TASK PROMPT:
Going from the line that contains "1024x449 pixels." through the last line of the records, set down each line again exactly, both included, with pictures left out.

MATERIAL TO PROCESS:
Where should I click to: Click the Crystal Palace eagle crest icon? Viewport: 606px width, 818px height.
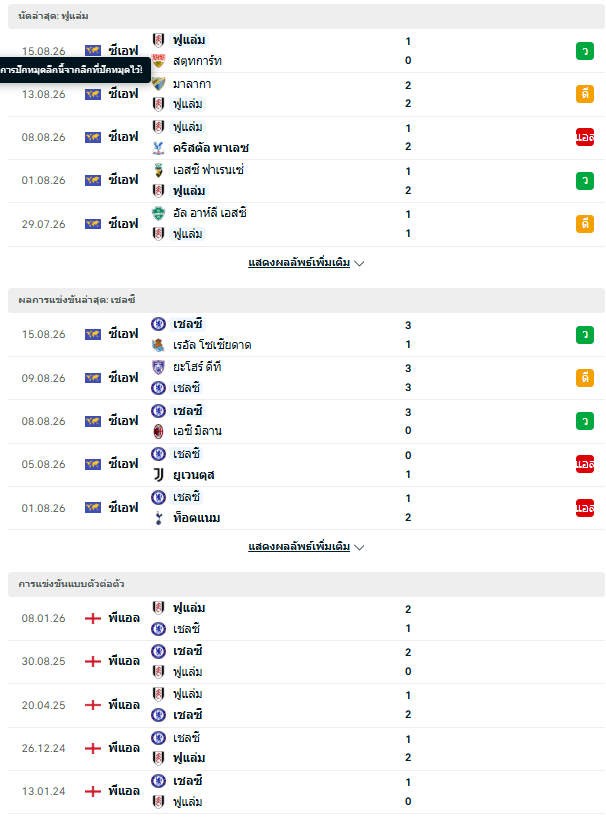tap(159, 148)
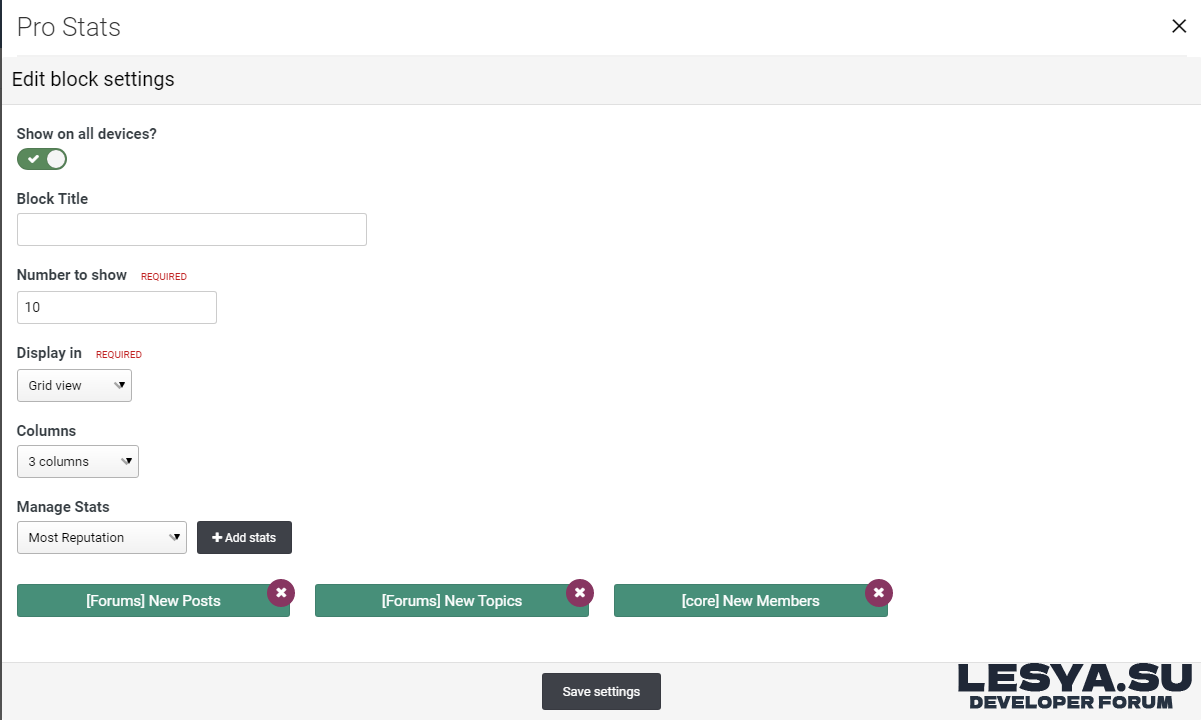Open the Most Reputation stats dropdown
The image size is (1201, 720).
(x=102, y=538)
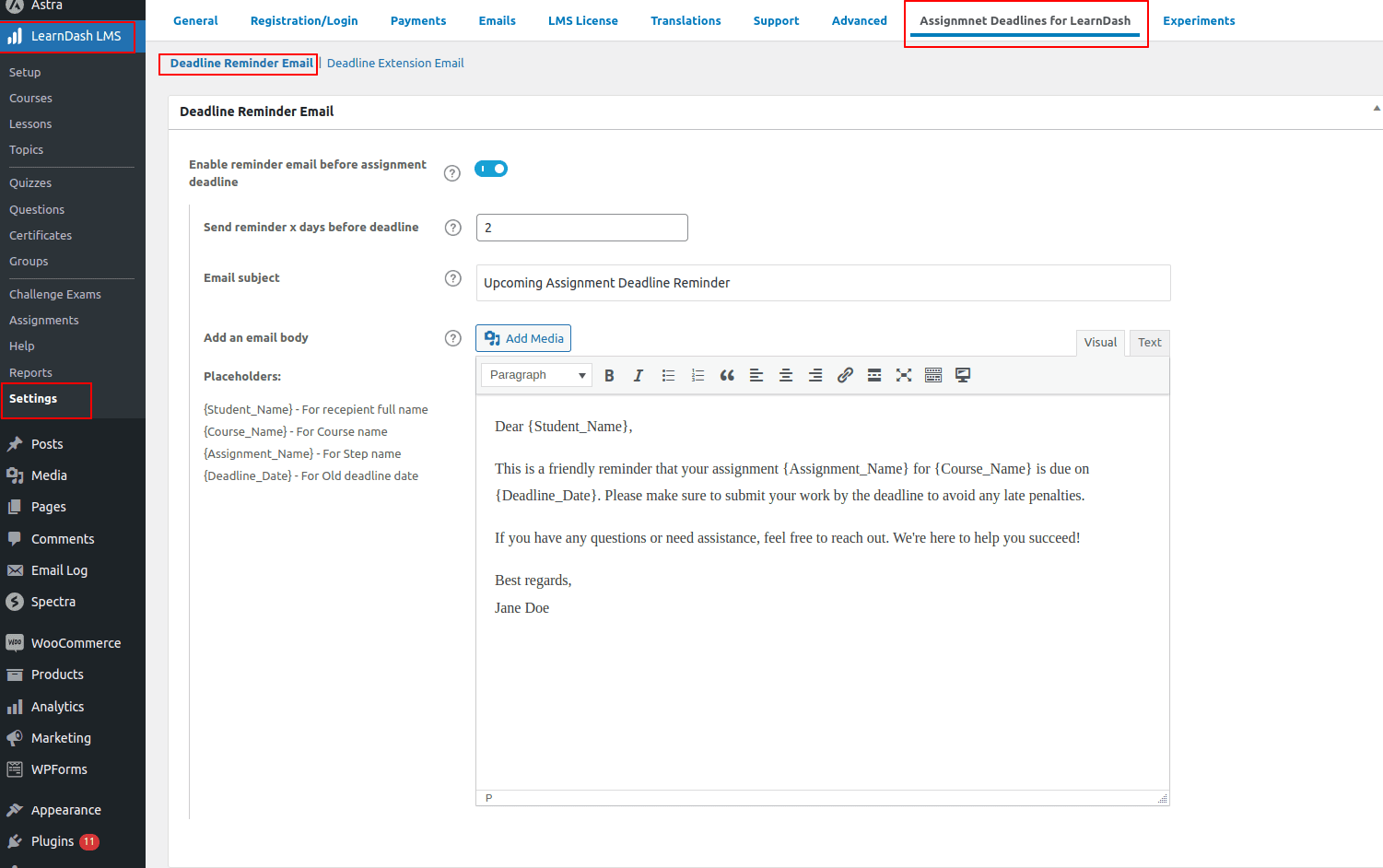Collapse the Deadline Reminder Email panel
Screen dimensions: 1383x868
pyautogui.click(x=1377, y=109)
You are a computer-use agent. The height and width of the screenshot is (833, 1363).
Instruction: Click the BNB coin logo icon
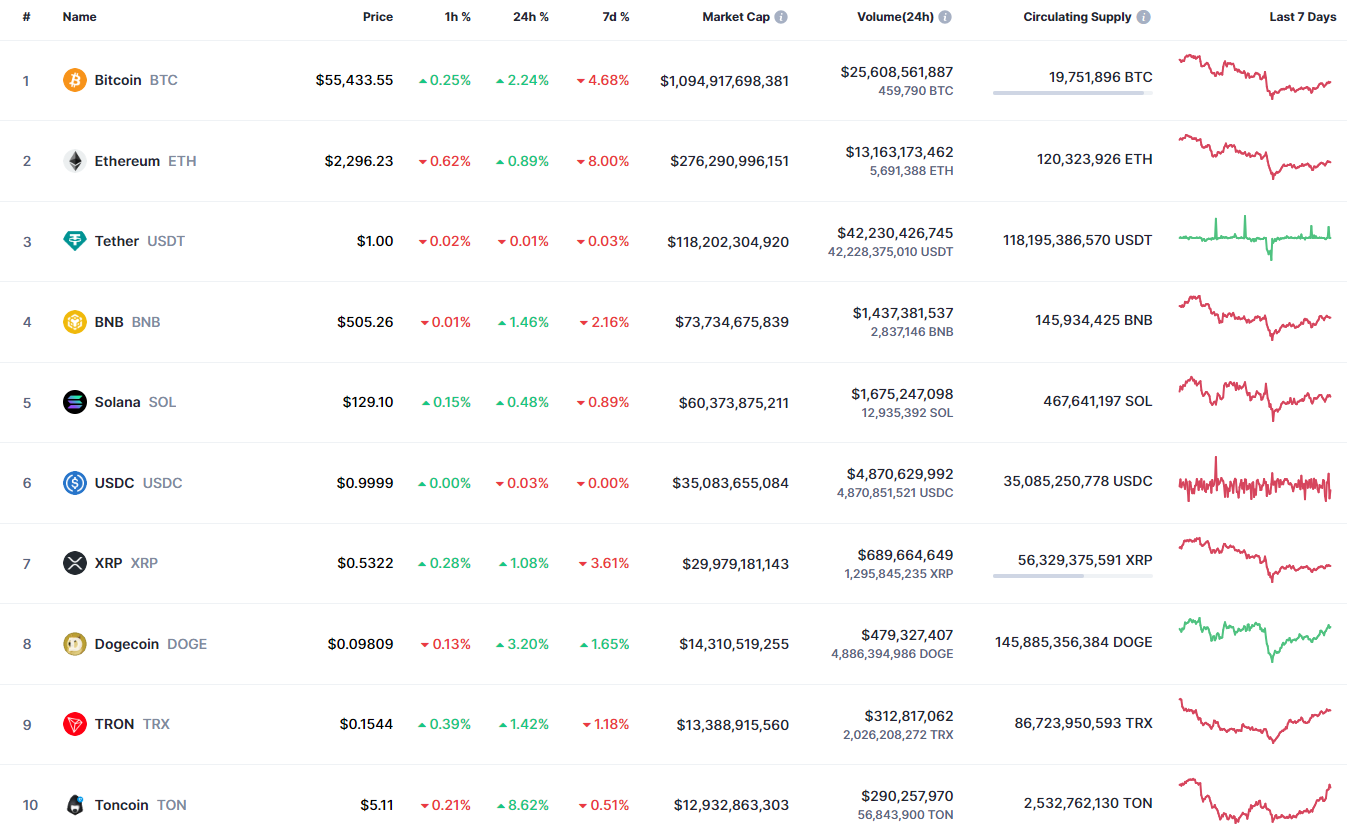pyautogui.click(x=75, y=322)
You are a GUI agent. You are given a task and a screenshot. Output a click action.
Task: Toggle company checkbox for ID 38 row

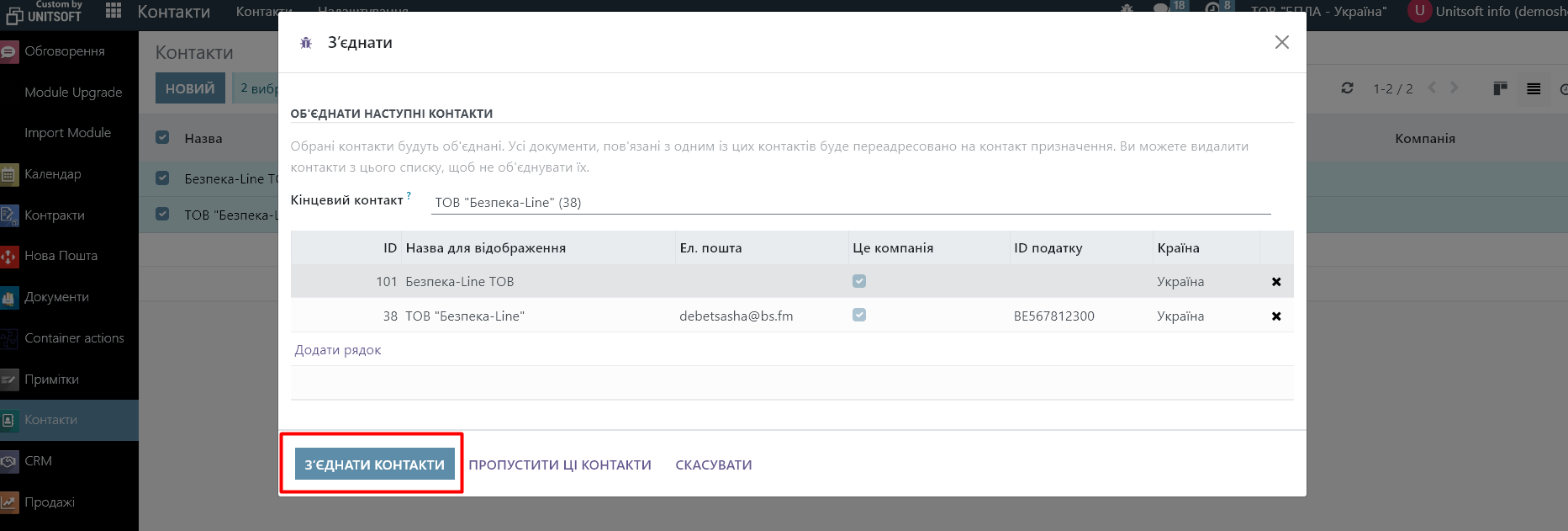[858, 315]
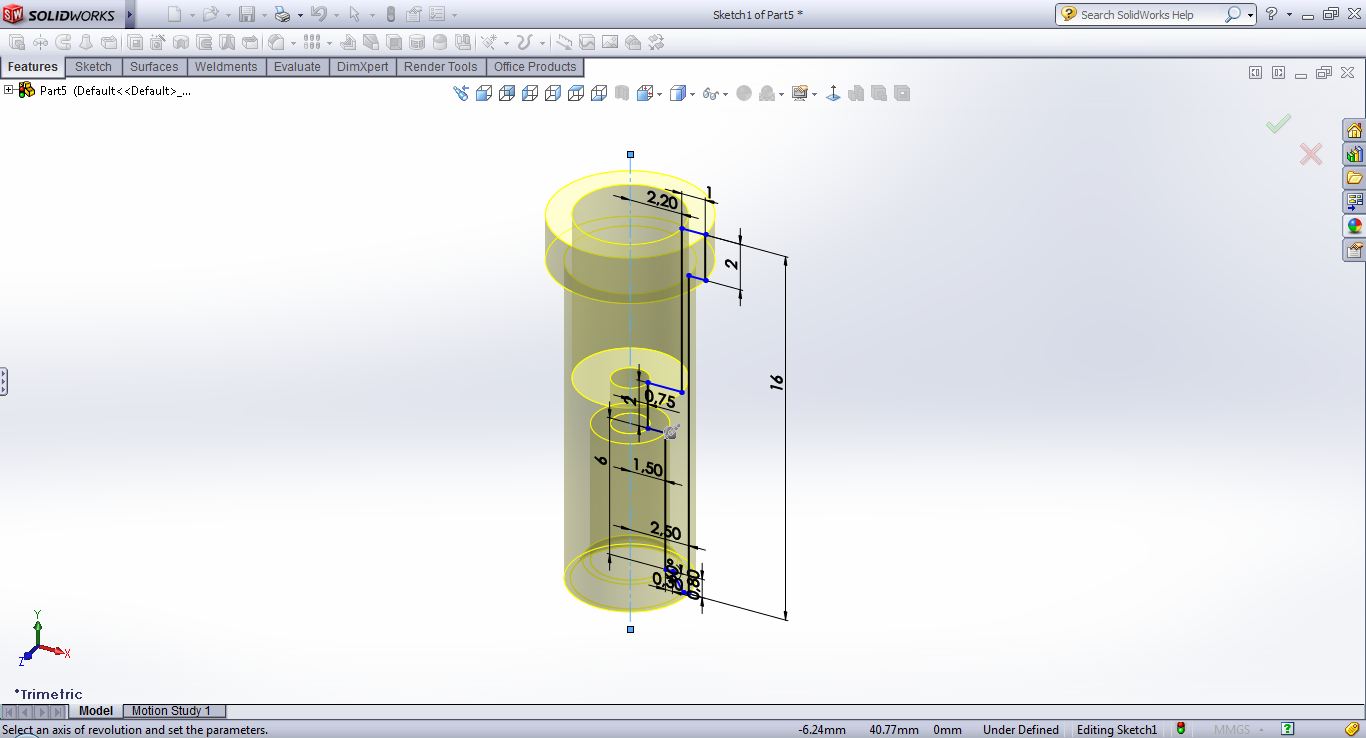This screenshot has width=1366, height=738.
Task: Switch to the Sketch tab
Action: [x=93, y=67]
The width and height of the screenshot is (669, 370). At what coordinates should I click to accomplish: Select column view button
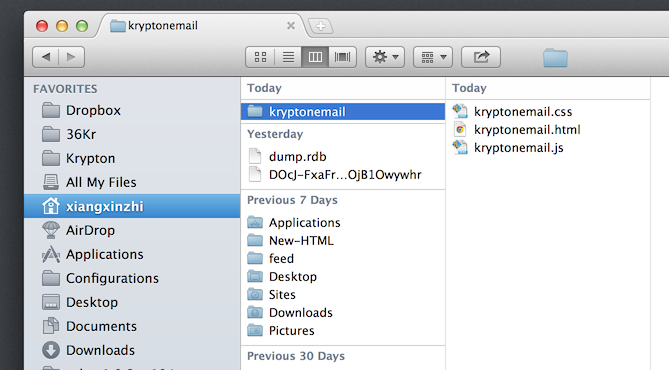pos(315,57)
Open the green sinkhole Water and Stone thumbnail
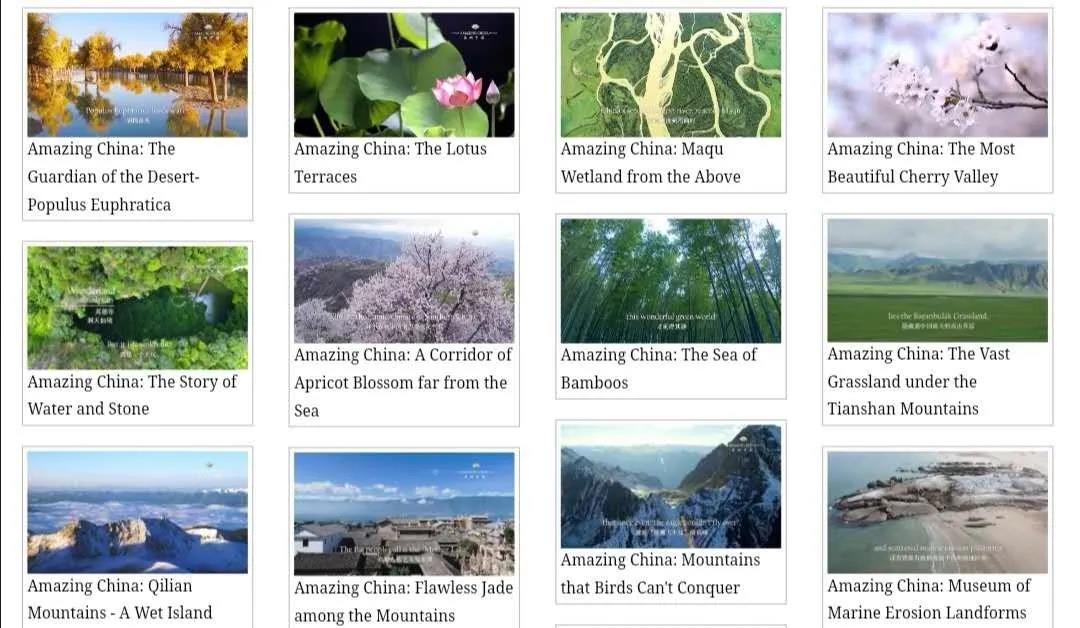Screen dimensions: 1080x628 [x=137, y=307]
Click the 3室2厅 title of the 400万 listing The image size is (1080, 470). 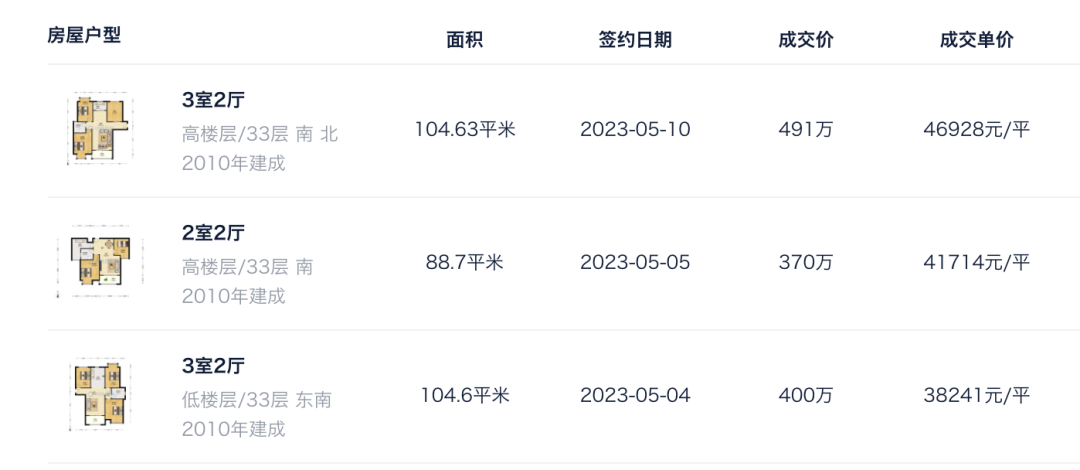pyautogui.click(x=214, y=366)
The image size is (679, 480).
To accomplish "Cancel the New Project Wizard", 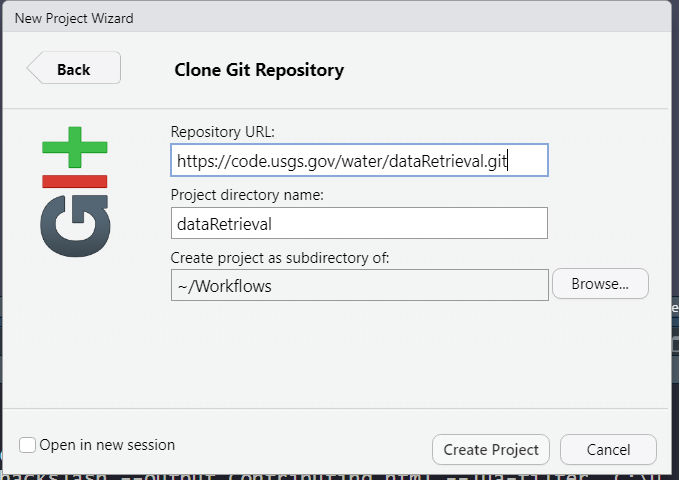I will [x=608, y=450].
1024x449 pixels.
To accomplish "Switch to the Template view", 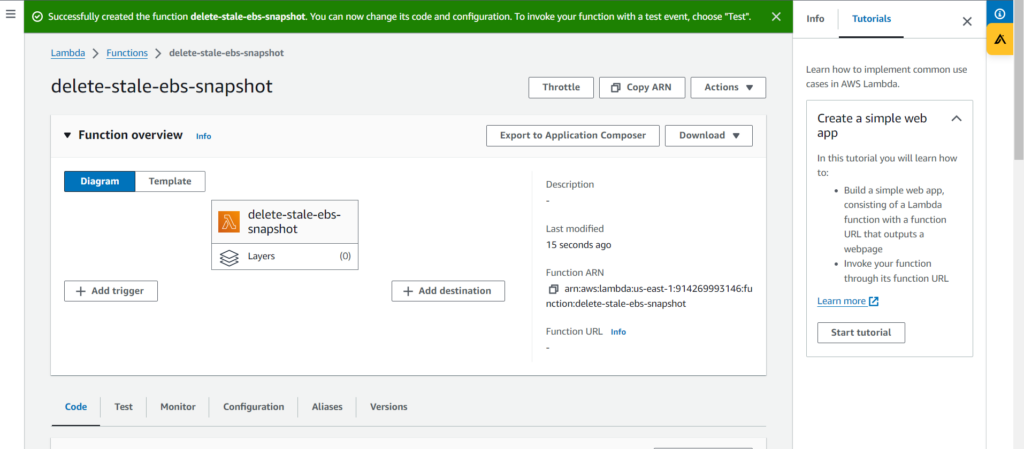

ANSWER SPACE:
1024x449 pixels.
To accomplish "Switch to the Template view", 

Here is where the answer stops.